SHORT PROBLEM: Please reproduce every one of the records below word for word, keeping each line in its original order.

DATA PROVIDED:
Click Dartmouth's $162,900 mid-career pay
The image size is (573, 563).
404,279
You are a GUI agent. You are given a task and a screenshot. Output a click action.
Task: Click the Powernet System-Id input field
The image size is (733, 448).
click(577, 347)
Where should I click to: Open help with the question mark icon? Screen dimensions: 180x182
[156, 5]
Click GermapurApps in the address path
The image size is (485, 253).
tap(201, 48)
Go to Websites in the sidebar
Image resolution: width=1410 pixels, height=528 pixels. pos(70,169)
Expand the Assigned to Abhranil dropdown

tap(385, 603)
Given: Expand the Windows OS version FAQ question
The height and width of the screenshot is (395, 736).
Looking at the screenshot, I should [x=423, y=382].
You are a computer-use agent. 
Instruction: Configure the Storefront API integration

ANSWER TO THE TASK:
Click Dartmouth's $162,900 mid-career pay
The image size is (573, 563).
404,279
You are a GUI agent. You are given a task and a screenshot. Output a click action.
Task: Click the Powernet System-Id input field
The image size is (733, 448).
click(577, 347)
Where should I click to: Open help with the question mark icon? Screen dimensions: 180x182
[156, 5]
Click GermapurApps in the address path
The image size is (485, 253).
tap(201, 48)
Go to Websites in the sidebar
Image resolution: width=1410 pixels, height=528 pixels. pos(70,169)
Expand the Assigned to Abhranil dropdown

tap(385, 603)
Given: Expand the Windows OS version FAQ question
The height and width of the screenshot is (395, 736).
Looking at the screenshot, I should [x=423, y=382].
You are a computer-use agent. 
Instruction: Configure the Storefront API integration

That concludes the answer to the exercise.